### WHAT YOU WILL DO:
Send back the whole listing untouched.

### MATERIAL FOR THIS TASK:
┏━━

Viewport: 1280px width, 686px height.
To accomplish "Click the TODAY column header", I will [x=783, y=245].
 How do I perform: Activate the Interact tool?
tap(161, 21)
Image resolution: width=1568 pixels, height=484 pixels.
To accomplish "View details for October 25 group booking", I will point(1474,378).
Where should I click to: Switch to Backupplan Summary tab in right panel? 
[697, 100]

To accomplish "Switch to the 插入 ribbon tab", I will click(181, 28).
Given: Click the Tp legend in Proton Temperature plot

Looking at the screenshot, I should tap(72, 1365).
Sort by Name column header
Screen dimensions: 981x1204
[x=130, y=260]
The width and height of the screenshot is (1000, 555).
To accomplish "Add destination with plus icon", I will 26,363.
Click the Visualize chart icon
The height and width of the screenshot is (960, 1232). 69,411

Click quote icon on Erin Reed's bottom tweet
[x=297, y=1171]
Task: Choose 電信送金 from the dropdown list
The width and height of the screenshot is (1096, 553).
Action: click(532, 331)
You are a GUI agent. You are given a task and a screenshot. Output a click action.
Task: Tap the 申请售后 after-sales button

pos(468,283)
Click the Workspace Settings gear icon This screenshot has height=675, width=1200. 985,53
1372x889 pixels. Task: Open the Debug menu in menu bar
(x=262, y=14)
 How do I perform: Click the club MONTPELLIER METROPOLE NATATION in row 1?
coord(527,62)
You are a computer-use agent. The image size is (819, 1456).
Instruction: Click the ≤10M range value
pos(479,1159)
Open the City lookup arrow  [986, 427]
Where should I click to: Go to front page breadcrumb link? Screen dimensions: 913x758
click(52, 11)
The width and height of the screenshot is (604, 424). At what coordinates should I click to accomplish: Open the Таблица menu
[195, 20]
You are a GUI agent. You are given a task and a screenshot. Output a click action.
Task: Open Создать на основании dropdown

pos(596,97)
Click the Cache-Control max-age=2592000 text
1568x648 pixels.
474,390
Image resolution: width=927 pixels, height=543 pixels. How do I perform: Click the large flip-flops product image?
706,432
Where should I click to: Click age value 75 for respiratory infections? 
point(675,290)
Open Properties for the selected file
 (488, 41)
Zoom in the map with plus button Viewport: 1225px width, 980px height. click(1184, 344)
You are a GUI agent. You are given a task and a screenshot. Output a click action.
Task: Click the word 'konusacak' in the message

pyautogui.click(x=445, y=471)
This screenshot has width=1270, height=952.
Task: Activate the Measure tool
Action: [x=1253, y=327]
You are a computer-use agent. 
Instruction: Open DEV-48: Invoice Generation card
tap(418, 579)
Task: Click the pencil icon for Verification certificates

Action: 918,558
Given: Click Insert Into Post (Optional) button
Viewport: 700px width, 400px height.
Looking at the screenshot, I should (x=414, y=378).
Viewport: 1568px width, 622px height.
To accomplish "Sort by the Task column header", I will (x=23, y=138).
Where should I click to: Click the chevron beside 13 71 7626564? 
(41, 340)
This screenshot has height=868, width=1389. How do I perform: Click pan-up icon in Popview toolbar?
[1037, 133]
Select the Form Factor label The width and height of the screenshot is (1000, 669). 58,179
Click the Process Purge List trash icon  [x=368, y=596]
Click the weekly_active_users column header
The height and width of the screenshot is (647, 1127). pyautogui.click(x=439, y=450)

┗━━

### PROBLEM SOLUTION:
Viewport: 1280px width, 686px height.
To accomplish "Click the TODAY column header", I will [x=783, y=245].
 How do I perform: Activate the Interact tool?
tap(161, 21)
Image resolution: width=1568 pixels, height=484 pixels.
To accomplish "View details for October 25 group booking", I will point(1474,378).
Where should I click to: Switch to Backupplan Summary tab in right panel? 
[697, 100]

To accomplish "Switch to the 插入 ribbon tab", I will click(181, 28).
Given: Click the Tp legend in Proton Temperature plot

Looking at the screenshot, I should tap(72, 1365).
Sort by Name column header
Screen dimensions: 981x1204
[x=130, y=260]
The width and height of the screenshot is (1000, 555).
To accomplish "Add destination with plus icon", I will 26,363.
Click the Visualize chart icon
The height and width of the screenshot is (960, 1232). 69,411

Click quote icon on Erin Reed's bottom tweet
[x=297, y=1171]
Task: Choose 電信送金 from the dropdown list
The width and height of the screenshot is (1096, 553).
Action: click(532, 331)
You are a GUI agent. You are given a task and a screenshot. Output a click action.
Task: Tap the 申请售后 after-sales button

pos(468,283)
Click the Workspace Settings gear icon This screenshot has height=675, width=1200. 985,53
1372x889 pixels. Task: Open the Debug menu in menu bar
(x=262, y=14)
 How do I perform: Click the club MONTPELLIER METROPOLE NATATION in row 1?
coord(527,62)
You are a computer-use agent. The image size is (819, 1456).
Instruction: Click the ≤10M range value
pos(479,1159)
Open the City lookup arrow  [986, 427]
Where should I click to: Go to front page breadcrumb link? Screen dimensions: 913x758
click(52, 11)
The width and height of the screenshot is (604, 424). At what coordinates should I click to accomplish: Open the Таблица menu
[195, 20]
You are a GUI agent. You are given a task and a screenshot. Output a click action.
Task: Open Создать на основании dropdown

pos(596,97)
Click the Cache-Control max-age=2592000 text
1568x648 pixels.
474,390
Image resolution: width=927 pixels, height=543 pixels. How do I perform: Click the large flip-flops product image?
706,432
Where should I click to: Click age value 75 for respiratory infections? 
point(675,290)
Open Properties for the selected file
 (488, 41)
Zoom in the map with plus button Viewport: 1225px width, 980px height. click(1184, 344)
You are a GUI agent. You are given a task and a screenshot. Output a click action.
Task: Click the word 'konusacak' in the message

pyautogui.click(x=445, y=471)
This screenshot has width=1270, height=952.
Task: Activate the Measure tool
Action: [x=1253, y=327]
You are a computer-use agent. 
Instruction: Open DEV-48: Invoice Generation card
tap(418, 579)
Task: Click the pencil icon for Verification certificates

Action: 918,558
Given: Click Insert Into Post (Optional) button
Viewport: 700px width, 400px height.
Looking at the screenshot, I should (x=414, y=378).
Viewport: 1568px width, 622px height.
To accomplish "Sort by the Task column header", I will (x=23, y=138).
Where should I click to: Click the chevron beside 13 71 7626564? 
(41, 340)
This screenshot has height=868, width=1389. How do I perform: Click pan-up icon in Popview toolbar?
[1037, 133]
Select the Form Factor label The width and height of the screenshot is (1000, 669). 58,179
Click the Process Purge List trash icon  [x=368, y=596]
Click the weekly_active_users column header
The height and width of the screenshot is (647, 1127). pyautogui.click(x=439, y=450)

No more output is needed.